Plus tard, vint la folie des BD : de Gotlib à Marvel.


Et puis l’adolescence… pendant cette période, mes hormones me forcèrent à oublier la lecture, en dehors des magazines d’actualité, de l'Equipe et de Rock’n Folk. Mais la critique musicale est heureusement lieu de refuge de l’exigence littéraire. Et il arrive souvent aux commentateurs sportifs de se lâcher.


 

De temps en temps, je feuilletais encore les ouvrages de la  bibliothèque familiale A quatorze ans, je n’avais aucune culture littéraire classique, mais je savais expliquer les théories de Charles Fourier, de Proudhon, et je savais qui étaient les « Tupamaros ».


 

J’étais en Seconde quand le premier déclic survint : la lecture du Grand Meaulnes. Je garde  le sentiment d’avoir goûté à la puissance onirique de la littérature. Et le désir d’y retoucher ne m’a jamais quitté.


 

Puis je fus reçu dans une hypokhâgne de province. La principale tâche était de lire, à foison. Et depuis lors, je n’ai plus vécu sans avoir un livre ouvert. Quand je finis un livre le soir, je le range, et lis une page du suivant avant de me coucher.
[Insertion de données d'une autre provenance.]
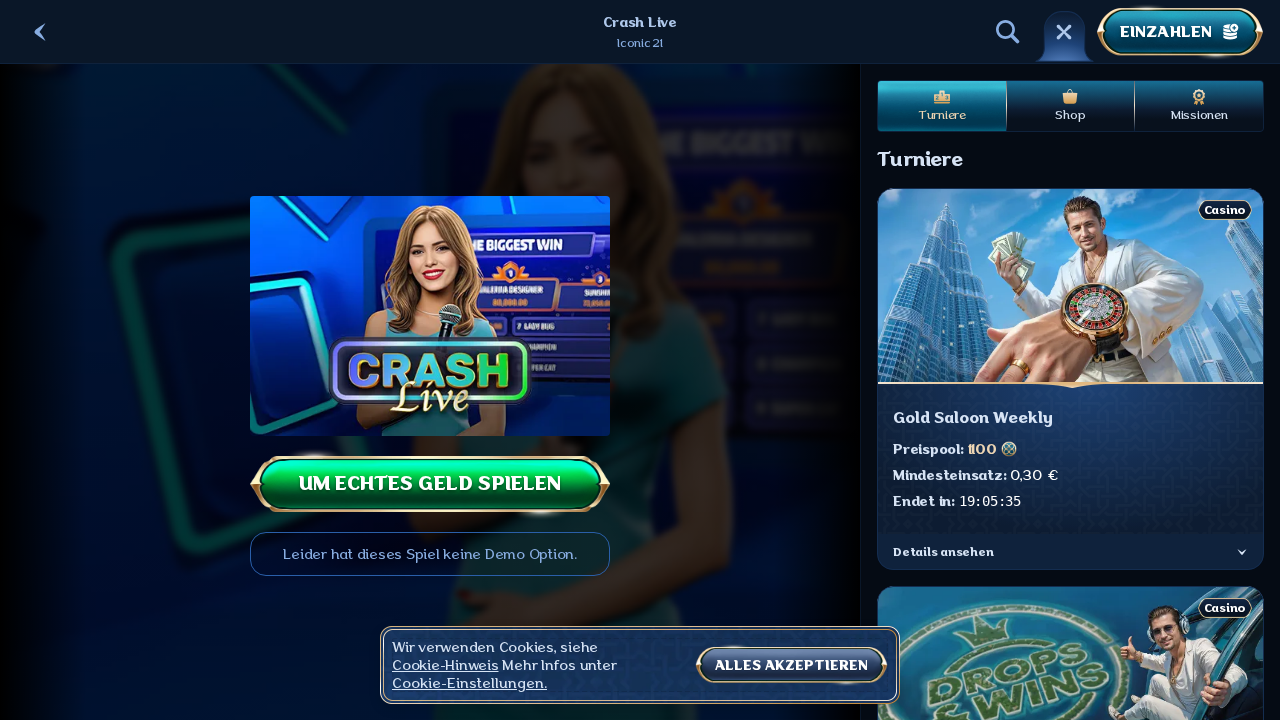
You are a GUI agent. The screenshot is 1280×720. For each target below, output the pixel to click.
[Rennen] (1064, 32)
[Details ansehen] (1242, 552)
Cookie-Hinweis (445, 665)
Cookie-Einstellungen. (469, 683)
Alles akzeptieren (791, 665)
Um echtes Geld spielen (430, 483)
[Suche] (1008, 32)
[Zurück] (40, 32)
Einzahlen (1166, 32)
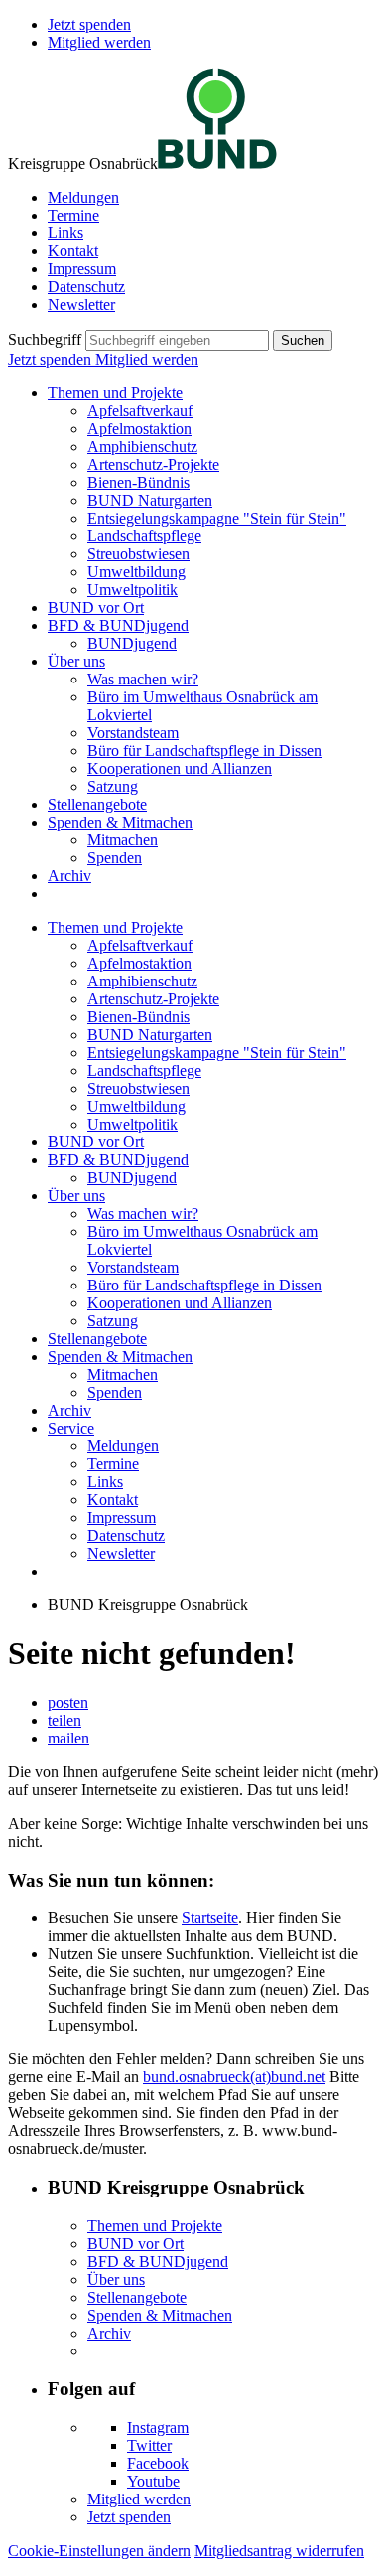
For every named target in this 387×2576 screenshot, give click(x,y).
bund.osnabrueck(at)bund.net (234, 2076)
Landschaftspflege (144, 536)
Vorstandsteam (133, 732)
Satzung (112, 786)
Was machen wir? (142, 679)
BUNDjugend (132, 643)
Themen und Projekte (115, 392)
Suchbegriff (44, 339)
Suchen (302, 340)
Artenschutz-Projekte (153, 464)
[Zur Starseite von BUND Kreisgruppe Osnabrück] (217, 163)
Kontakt (73, 250)
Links (65, 233)
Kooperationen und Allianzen (179, 768)
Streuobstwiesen (138, 553)
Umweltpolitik (132, 589)
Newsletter (81, 304)
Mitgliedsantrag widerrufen (279, 2550)
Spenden (114, 857)
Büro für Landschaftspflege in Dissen (204, 750)
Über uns (76, 661)
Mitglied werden (99, 42)
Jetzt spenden (89, 24)
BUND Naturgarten (149, 500)
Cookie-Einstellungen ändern (99, 2550)
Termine (73, 215)
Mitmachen (122, 840)
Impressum (82, 268)
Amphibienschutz (142, 446)
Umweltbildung (136, 571)
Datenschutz (86, 286)
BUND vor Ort (96, 607)
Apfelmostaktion (139, 428)
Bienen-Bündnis (138, 482)
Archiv (69, 875)
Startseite (210, 1917)
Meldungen (83, 197)
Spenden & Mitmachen (120, 822)
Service (71, 1428)
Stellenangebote (97, 804)
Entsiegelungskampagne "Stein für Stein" (216, 518)
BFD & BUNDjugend (118, 625)
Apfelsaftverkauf (140, 410)
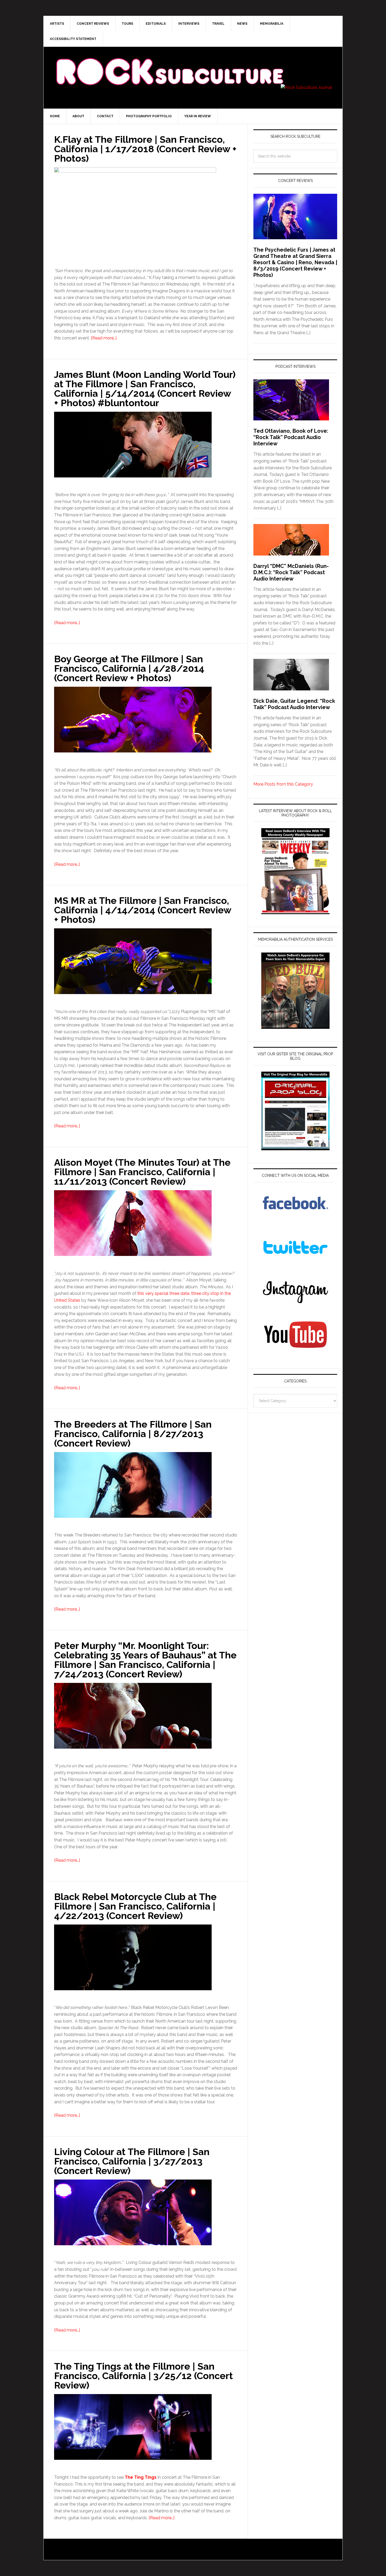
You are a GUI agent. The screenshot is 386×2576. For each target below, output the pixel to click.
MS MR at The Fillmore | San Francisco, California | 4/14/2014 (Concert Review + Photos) (142, 910)
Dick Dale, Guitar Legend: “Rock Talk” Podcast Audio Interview (294, 704)
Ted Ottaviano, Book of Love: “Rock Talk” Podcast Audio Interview (290, 437)
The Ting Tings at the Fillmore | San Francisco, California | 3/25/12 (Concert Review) (143, 2376)
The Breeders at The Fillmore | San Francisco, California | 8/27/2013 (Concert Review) (133, 1434)
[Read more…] (104, 337)
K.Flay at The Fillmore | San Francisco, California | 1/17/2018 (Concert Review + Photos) (145, 149)
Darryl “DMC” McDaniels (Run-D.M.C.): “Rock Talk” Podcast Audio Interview (291, 572)
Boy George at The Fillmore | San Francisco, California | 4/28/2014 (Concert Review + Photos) (129, 668)
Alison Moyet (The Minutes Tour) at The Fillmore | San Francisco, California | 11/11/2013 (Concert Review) (142, 1172)
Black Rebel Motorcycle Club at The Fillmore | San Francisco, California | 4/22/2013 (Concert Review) (135, 1906)
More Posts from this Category (283, 784)
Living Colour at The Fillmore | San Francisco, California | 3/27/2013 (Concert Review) (132, 2161)
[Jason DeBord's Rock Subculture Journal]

Pour ne pas interrompre le fil de cette "vie parallèle" qui s’offre à moi.

 

 

Lire, c’est la liberté. Pas seulement celle que procure l’esprit critique nourri par la lecture, qui à tout moment peut vous délivrer d’un préjugé. Mais aussi et peut-être surtout l’impression délicieuse de se libérer d’une gangue. J’imagine que l’Opium doit procurer un ressenti du même ordre. Lire permet de converser avec les morts, avec n’importe qui, de se glisser dans toutes les peaux et d’être la petite souris qu’on rêve…


 

Adolescent, j’ai souvent songé que je volais, par exemple pour aller rejoindre une copine laissée au port… Et la lecture permet, quelque peu, de s’affranchir du temps, de l’espace, des échecs , des renoncements et des oublis, des frontières matérielles ou sociales, et même de la Morale.

 

 

Je n’emprunte pas. J’achète et conserve les livres, même ceux que je ne lis pas jusqu’au bout ou qui me tombent des mains. Ma bibliothèque personnelle, c’est une autre mémoire que celle stockée dans mon cerveau. Comme la mémoire intime, elle vous manque parfois, et on ne saurait alors dire un mot sur un livre qu’on passa trois semaines à parcourir. Mais on peut à tout moment rouvrir un livre, comme on peut retrouver sans coup férir un souvenir enfoui dans la trappe de l’inconscient.


 

Lire est à l’individu ce que la Recherche Fondamentale est au capitalisme : une dépense inutile à court terme, sans portée mesurable, mais décisive pour aller de l’avant. Lire un livre, c’est long, et c’est du temps volé à l’agenda économique et social qui structure nos vies.  


 

Mais quand chacun de nous lit, c’est comme s’il ramenait du combustible de la mine, pour éclairer la ville. Toute la collectivité en profite, car ses citoyens en sont meilleurs, plus avisés, plus au fait de ce qui a été dit, expérimenté, par les générations humaines. Le combat pour l’émancipation a toujours eu partie liée avec les livres. Je parie qu’il en sera ainsi à l’avenir.


 

J’ai été saisi par l'envie de parler de ces vies parallèles. De partager quelques impressions de lecture, de suggérer des chemins parmi tant d’autres, dans les espaces inépuisables de l’écrit. Comme un simple lecteur. Mais toujours avide.


 

Je vous parlerai donc des livres que je lis. Parlez-moi des vôtres.

 

 

Jérôme Bonnemaison,

Toulouse.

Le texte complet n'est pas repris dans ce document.